Struggling to think of any recent politician who could inspire like him after his worst fears were realised.


"We must not regard war with the modern power as a kind of game in which we may take a hand, and with good luck, and good management, play adroitly for an evening and come home safe. A European war can not be anything but a cruel, heartrending struggle, which if we ever are to enjoy the bitter fruits of victory, must demand perhaps for several years, the whole manhood of the nation, the entire suspension of peaceful industries, and the concentrating to one end of every vital energy in the country."

“I have frequently been astonished since I have been in this House to hear with what composure and how glibly Members, and even Ministers, talk of a European war. I will not expatiate on the horrors of war, but there has been a great change which the House should not omit to notice. In former days, when wars arose from individual causes, from the policy of a Minister or the passion of a King, when they were fought by small regular armies of professional soldiers, and when their course was retarded by the difficulties of communication and supply, and often suspended by the winter season, it was possible to limit the liabilities of the combatants.
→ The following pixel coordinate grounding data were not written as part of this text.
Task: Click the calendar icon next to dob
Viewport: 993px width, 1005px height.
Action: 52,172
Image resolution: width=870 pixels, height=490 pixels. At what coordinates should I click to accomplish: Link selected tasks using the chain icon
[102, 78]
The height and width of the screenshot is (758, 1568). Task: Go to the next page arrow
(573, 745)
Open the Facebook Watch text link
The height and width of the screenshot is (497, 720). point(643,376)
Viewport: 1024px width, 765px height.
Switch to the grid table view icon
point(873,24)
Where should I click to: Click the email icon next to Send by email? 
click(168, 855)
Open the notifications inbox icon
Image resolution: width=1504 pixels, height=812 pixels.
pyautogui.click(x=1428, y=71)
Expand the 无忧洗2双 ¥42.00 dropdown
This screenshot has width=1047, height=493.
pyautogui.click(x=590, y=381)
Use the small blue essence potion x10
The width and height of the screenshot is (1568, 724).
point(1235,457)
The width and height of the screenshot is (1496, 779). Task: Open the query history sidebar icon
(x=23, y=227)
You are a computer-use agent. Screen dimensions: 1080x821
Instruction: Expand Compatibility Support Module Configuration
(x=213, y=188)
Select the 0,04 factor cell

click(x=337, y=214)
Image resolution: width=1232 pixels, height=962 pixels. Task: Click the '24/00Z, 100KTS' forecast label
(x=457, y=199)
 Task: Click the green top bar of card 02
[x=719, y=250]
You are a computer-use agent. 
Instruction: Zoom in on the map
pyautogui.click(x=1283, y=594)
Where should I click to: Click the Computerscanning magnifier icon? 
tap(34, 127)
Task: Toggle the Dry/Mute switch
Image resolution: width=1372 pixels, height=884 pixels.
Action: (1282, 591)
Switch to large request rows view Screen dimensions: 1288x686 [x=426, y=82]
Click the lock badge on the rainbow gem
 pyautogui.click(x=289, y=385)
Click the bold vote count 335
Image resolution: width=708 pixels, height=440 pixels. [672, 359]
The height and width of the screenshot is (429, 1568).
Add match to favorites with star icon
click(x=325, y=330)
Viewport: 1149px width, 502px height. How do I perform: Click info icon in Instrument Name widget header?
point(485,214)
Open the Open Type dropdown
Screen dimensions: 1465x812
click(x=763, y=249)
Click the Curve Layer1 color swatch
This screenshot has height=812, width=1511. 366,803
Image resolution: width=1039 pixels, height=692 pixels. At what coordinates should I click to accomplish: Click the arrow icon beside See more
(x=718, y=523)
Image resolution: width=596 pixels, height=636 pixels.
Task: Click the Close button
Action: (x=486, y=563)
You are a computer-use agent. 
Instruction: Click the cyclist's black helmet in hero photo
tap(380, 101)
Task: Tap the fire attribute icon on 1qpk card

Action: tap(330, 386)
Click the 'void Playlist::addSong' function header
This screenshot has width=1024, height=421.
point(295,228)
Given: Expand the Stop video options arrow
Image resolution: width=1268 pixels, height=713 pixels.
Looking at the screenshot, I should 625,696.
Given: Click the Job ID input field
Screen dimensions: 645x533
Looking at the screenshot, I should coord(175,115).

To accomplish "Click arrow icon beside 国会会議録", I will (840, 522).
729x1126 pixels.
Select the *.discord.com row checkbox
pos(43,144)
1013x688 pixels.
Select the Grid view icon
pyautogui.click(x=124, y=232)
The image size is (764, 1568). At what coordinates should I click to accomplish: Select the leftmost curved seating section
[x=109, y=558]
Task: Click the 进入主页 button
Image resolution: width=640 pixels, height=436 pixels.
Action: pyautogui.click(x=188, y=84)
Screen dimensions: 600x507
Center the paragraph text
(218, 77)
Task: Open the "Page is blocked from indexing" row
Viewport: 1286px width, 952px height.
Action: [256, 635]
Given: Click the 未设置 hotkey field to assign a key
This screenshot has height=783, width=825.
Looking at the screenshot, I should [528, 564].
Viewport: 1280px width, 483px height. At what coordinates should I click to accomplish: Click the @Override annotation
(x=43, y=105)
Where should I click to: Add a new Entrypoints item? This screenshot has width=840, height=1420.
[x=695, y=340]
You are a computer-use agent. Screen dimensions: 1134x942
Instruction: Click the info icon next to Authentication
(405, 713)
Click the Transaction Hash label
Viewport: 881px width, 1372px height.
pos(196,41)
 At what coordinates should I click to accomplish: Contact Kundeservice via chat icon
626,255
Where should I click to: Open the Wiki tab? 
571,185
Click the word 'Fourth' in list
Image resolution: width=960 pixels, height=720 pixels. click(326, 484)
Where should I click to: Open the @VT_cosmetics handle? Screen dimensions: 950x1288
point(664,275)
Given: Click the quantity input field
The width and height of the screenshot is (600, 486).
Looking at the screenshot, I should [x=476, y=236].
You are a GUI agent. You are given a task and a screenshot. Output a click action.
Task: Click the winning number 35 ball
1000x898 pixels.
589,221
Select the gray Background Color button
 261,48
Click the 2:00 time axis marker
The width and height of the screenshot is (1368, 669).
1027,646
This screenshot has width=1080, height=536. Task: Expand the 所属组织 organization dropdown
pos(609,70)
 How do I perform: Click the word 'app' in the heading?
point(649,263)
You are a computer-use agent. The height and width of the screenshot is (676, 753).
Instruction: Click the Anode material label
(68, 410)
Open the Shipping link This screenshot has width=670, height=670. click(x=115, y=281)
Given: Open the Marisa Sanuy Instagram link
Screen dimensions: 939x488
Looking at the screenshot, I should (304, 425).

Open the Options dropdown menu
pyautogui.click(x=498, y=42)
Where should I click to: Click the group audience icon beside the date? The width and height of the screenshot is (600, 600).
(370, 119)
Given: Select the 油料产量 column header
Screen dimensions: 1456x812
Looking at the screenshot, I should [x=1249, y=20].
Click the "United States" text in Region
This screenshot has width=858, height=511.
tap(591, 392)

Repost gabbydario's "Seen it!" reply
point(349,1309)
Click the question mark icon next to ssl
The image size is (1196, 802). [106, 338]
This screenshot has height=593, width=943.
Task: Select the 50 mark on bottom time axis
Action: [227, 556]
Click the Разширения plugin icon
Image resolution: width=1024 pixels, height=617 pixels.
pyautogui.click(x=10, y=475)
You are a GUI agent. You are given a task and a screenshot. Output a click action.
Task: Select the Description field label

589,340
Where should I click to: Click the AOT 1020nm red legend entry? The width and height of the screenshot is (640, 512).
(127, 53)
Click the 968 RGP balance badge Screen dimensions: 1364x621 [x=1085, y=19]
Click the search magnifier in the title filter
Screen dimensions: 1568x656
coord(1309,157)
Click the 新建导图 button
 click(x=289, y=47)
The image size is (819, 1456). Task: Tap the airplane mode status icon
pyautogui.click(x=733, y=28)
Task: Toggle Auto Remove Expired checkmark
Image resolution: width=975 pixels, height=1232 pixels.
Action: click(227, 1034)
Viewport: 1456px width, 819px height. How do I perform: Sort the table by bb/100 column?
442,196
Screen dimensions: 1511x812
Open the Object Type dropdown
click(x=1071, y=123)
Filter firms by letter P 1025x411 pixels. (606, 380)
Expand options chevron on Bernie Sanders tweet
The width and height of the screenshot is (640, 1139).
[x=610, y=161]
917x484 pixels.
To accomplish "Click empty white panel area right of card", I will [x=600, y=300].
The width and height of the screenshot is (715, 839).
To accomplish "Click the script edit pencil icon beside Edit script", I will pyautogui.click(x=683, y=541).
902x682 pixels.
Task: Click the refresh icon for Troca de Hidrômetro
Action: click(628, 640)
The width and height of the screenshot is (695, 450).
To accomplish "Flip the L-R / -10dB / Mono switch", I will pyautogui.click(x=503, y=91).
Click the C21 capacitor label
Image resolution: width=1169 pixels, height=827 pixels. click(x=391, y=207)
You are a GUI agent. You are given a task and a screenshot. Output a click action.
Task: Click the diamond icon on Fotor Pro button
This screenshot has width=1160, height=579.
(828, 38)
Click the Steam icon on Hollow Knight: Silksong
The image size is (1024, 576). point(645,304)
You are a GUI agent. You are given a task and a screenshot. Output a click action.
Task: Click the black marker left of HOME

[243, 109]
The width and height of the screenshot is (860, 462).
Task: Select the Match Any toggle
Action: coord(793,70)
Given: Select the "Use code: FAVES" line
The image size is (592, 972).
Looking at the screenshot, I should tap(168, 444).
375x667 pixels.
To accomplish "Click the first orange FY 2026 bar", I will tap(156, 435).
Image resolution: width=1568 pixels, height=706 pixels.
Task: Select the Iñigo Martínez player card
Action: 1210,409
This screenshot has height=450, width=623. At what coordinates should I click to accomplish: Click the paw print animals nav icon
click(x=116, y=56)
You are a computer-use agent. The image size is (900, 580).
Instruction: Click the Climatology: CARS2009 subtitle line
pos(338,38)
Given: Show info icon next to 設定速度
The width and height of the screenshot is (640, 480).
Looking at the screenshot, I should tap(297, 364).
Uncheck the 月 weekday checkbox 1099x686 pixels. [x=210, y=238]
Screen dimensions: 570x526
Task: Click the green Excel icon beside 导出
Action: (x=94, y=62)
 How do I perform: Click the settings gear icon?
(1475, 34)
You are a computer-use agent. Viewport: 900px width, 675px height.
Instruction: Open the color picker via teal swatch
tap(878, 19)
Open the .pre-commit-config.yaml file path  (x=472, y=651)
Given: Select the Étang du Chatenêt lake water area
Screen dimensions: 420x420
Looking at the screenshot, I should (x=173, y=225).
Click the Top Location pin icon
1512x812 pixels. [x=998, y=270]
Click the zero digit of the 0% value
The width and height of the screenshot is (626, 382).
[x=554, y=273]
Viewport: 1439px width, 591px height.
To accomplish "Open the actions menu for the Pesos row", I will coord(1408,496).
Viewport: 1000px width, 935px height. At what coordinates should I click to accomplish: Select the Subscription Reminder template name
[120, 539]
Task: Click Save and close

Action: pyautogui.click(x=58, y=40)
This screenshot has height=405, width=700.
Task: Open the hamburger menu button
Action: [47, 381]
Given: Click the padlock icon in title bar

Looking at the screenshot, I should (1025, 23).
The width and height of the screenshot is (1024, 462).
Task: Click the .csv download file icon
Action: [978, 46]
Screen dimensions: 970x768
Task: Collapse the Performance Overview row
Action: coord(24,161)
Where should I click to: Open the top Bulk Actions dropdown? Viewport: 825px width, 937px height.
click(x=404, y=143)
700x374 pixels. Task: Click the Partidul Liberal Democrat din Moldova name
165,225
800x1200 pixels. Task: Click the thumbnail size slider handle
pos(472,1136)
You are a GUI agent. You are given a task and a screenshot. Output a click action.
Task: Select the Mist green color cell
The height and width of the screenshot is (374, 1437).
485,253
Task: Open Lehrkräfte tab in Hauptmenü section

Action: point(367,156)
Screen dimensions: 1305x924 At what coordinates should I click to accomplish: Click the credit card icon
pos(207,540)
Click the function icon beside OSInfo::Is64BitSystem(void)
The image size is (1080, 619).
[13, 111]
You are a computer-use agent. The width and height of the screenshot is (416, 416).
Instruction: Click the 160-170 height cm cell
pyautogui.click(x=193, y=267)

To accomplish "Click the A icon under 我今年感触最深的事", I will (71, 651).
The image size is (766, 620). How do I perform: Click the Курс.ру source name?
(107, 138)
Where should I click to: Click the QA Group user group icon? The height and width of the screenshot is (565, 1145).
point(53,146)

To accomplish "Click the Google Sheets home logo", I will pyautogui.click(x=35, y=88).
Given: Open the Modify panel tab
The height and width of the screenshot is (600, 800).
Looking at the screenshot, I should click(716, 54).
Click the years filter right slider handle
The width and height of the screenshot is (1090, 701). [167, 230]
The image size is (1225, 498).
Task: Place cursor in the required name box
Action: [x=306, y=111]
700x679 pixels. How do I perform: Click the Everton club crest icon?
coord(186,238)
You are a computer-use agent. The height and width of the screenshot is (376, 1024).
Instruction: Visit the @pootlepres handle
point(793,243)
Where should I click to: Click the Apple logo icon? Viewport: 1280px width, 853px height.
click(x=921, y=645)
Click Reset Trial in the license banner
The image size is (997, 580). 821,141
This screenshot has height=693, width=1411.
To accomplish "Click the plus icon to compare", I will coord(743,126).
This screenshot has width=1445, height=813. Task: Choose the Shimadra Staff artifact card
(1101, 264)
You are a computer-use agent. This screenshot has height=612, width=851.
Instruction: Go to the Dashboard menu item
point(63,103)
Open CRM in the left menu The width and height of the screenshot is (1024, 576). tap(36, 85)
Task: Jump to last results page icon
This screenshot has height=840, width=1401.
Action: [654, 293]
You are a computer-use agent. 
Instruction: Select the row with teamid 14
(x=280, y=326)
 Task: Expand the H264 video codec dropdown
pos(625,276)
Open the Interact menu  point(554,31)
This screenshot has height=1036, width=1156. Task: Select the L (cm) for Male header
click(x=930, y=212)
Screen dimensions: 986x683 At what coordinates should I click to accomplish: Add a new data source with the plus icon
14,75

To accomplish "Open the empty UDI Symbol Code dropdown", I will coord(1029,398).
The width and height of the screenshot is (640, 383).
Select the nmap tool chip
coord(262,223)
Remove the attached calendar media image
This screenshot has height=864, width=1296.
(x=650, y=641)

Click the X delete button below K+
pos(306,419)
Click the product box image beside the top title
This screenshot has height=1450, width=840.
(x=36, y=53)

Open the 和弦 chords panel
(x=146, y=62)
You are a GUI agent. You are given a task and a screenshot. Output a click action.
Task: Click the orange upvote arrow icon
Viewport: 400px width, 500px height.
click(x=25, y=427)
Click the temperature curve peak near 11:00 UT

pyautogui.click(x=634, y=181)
But now, when mighty populations are impelled on each other, each individual severally embittered and inflamed—when the resources of science and civilization sweep away everything that might mitigate their fury—a European war can only end in the ruin of the vanquished and the scarcely less fatal commercial dislocation and exhaustion of the conquerors.
War was the last resort for him but he recognized the terrible danger that most of Europe faced. He fought the appeasers with a passion. He knew that the only way to kill the monster was to cut its head off.
 




Diallo

Well-known member
Jan 3, 2021
357
The same youngsters who would be living in a occupied one party state, with no freedom of speech or basic democracy, had it not been for Churchill's stance in WW2.

So how did we end up like now?

Free speech? I thought anyone speaking out against the covid vaccination and the lockdown was cancels and silenced? Same with anyone challenging the BLM movement.

We live in a cancel culture where we all have to agree with the same political ideology of either being left, centre or right. Anything other and you’re called names like conspiracy theorists, anti-vaxer, anti-Semitic etc. There’s no way in hell we are living in a society that values free speech and a basic democracy. We live in a society that worships athletes and singers, ridicules people seeking alternative answers and truths, whilst encouraging isolation a ‘New Normal’.

Whatever it was we were fighting against in WW2, seems to have ended being the victors.